Ukrainischer Geheimdienst zerschlägt Korruptionsring: 300.000 Dollar bei Vorsitzender der Militärärztlichen Kommission sichergestellt.
Korruptionsnetzwerk zur Wehrdienstumgehung in der Region Dnipropetrowsk aufgedeckt
Nach Angaben von Novyny.live: Der ukrainische Sicherheitsdienst (SBU) hat ein ausgedehntes Netzwerk zur Erschleichung von Wehrdienstunfähigkeit aufgedeckt. Bei Durchsuchungen bei der Vorsitzenden der Militärärztlichen Kommission (VLC) wurden über 300.000 US-Dollar beschlagnahmt. Dieses Geld stammt mutmaßlich aus illegalen Einnahmen durch die Ausstellung gefälschter medizinischer Atteste, für die jeweils bis zu 2.500 Dollar verlangt wurden. Solche Praktiken untergraben die Verteidigungsfähigkeit des Landes in einer kritischen Phase.

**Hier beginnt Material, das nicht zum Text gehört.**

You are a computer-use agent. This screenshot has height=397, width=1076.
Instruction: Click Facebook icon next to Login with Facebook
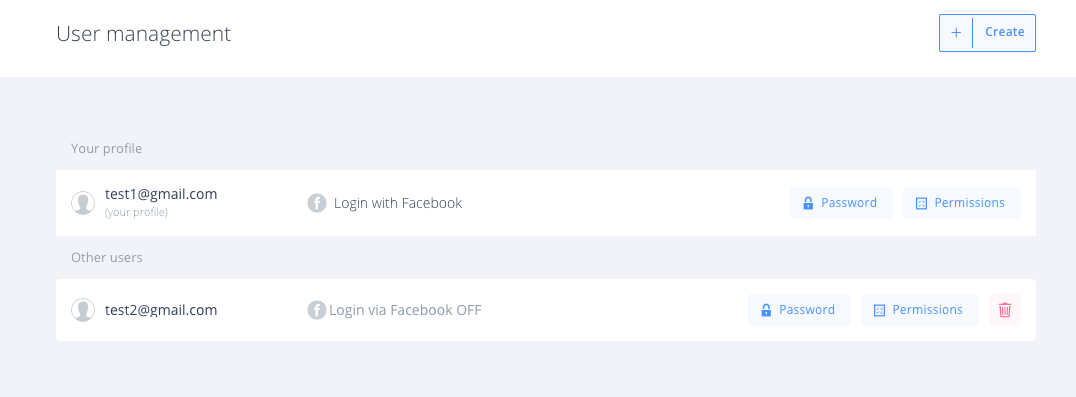(x=316, y=203)
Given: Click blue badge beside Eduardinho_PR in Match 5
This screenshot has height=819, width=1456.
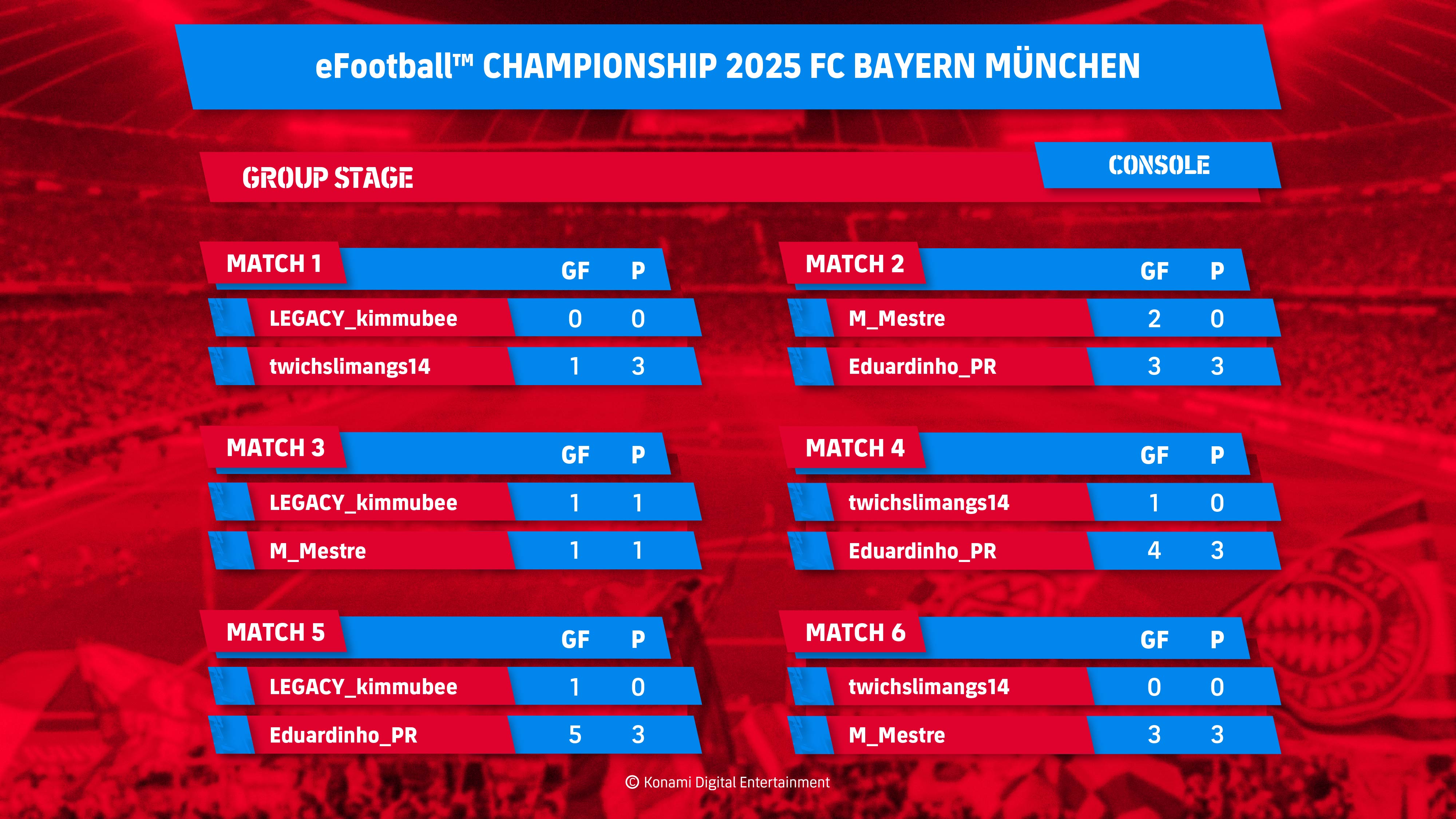Looking at the screenshot, I should [232, 735].
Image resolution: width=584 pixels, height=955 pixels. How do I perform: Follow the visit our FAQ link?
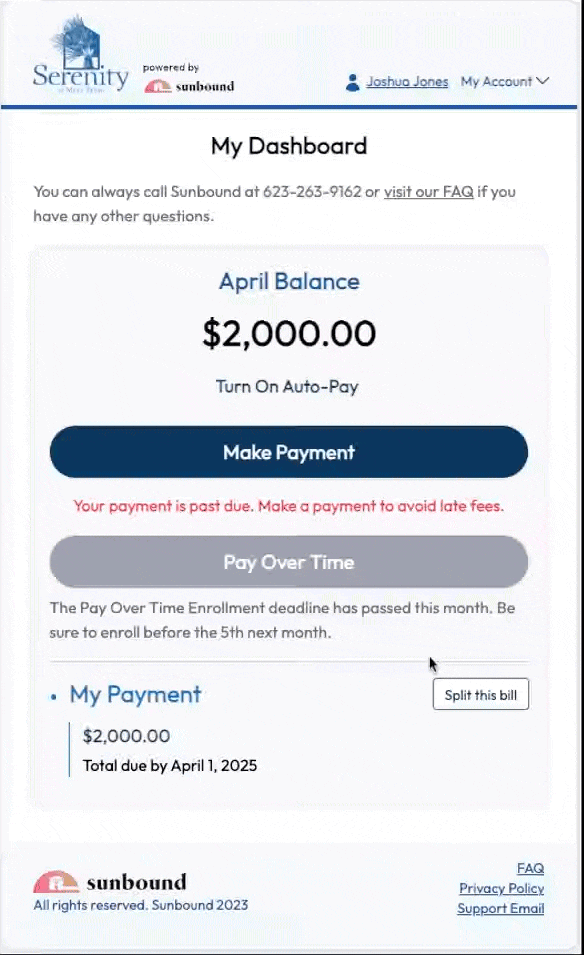tap(429, 192)
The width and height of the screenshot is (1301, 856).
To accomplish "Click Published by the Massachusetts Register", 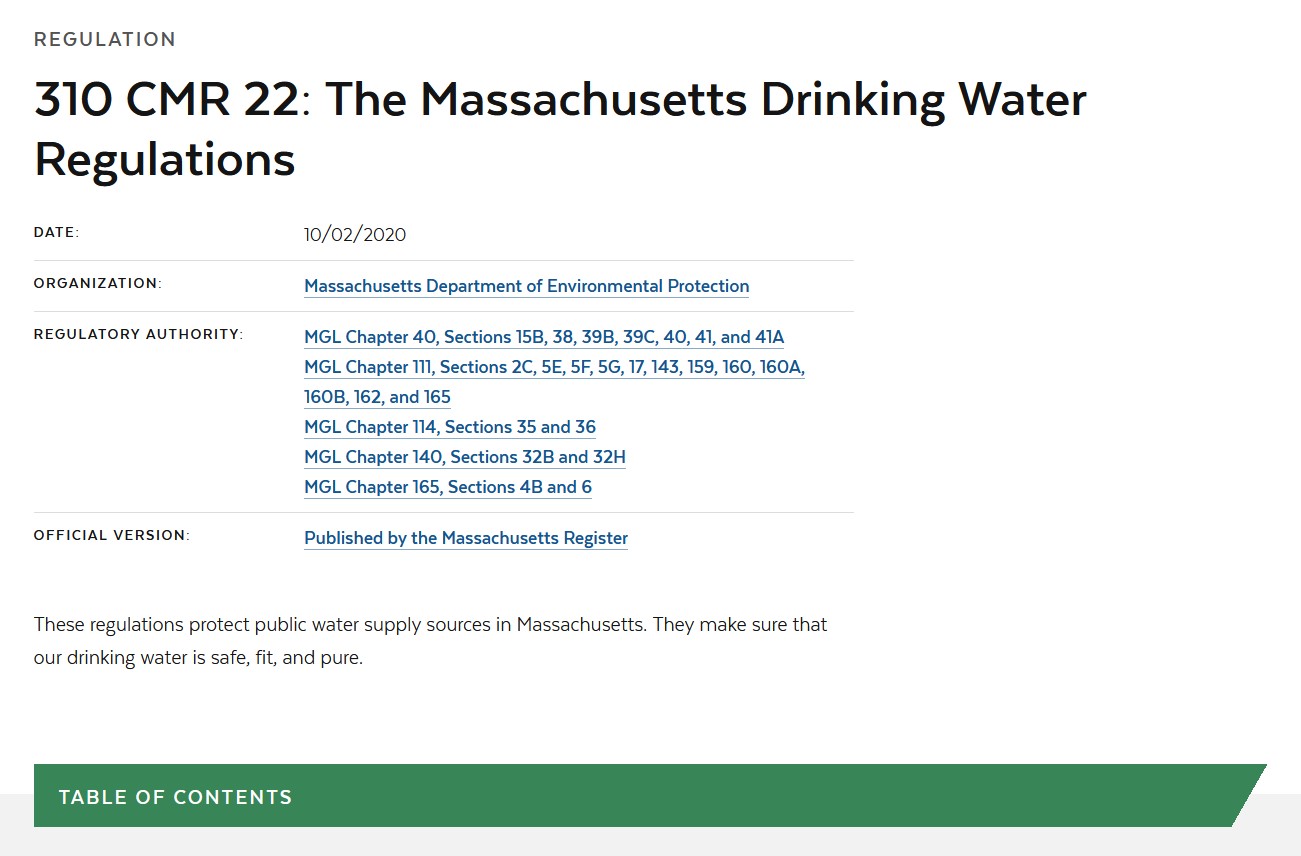I will [465, 538].
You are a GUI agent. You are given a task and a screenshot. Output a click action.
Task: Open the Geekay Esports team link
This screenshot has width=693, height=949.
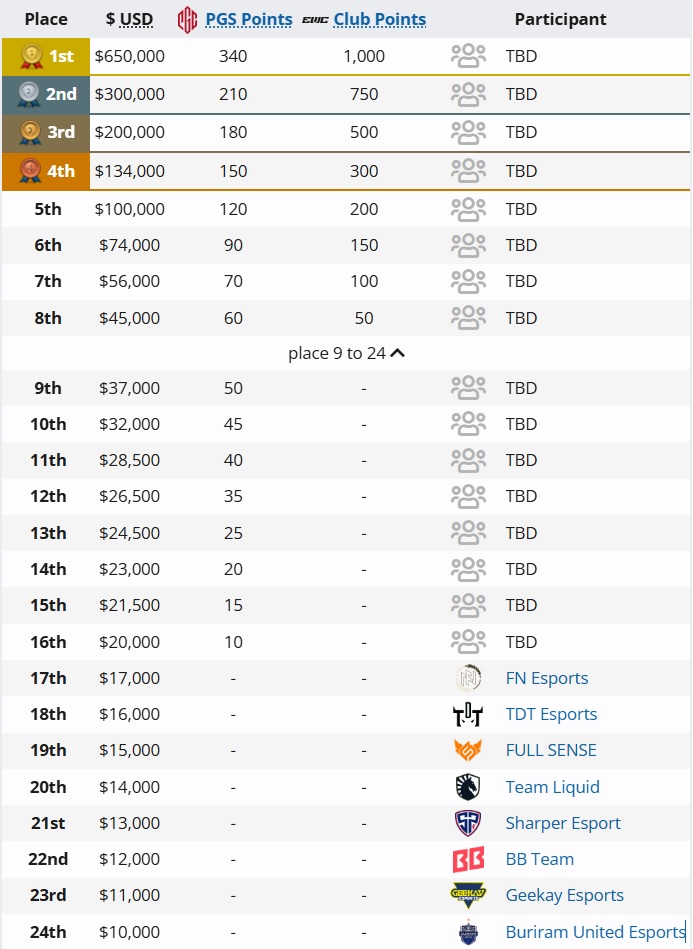565,895
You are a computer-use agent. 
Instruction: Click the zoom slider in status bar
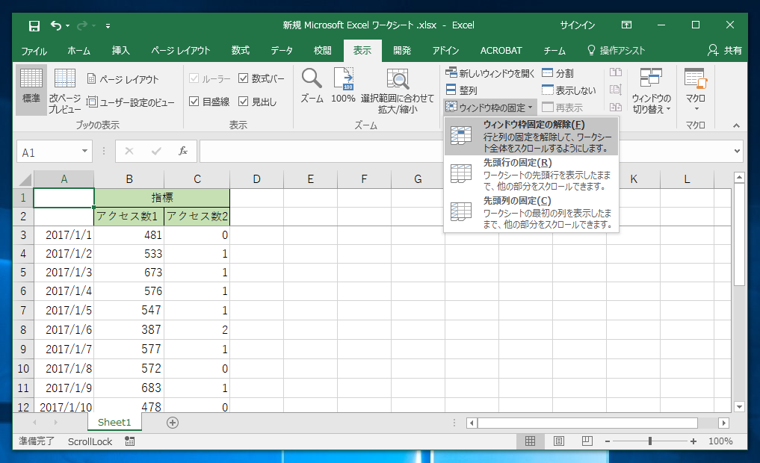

Die Ermittler dokumentierten mehr als 20 Fälle von Bestechungsgeldzahlungen, was auf eine organisierte kriminelle Vereinigung hindeutet. Gegen die Kommissionsvorsitzende und einen Mittäter wurde bereits Anklage nach dem Strafgesetzbuch erhoben. Den Beschuldigten drohen bis zu zehn Jahre Haft mit Vermögenskonfiszierung.
Ermittlungen werden fortgesetzt
Die Ermittlungen dauern an, die Strafverfolgungsbehörden sammeln weiter Beweise, um die Beteiligung aller Verdächtigen an den Straftaten nachzuweisen. Die Aufdeckung dieses Falls zeigt die konsequenten Bemühungen des SBU im Kampf gegen Mobilisierungsbetrug und Korruption in staatlichen Einrichtungen.
Der Vorfall unterstreicht das gravierende Problem der Wehrdienstumgehung in der Ukraine, insbesondere unter Kriegsbedingungen. Der Sicherheitsdienst arbeitet intensiv an der Identifizierung und Unterbindung solcher Korruptionsschemen, die die nationale Sicherheit gefährden. Die Untersuchung könnte weitreichende Folgen für weitere Beteiligte ähnlicher Netzwerke haben und das öffentliche Vertrauen in medizinische und militärische Institutionen beeinflussen.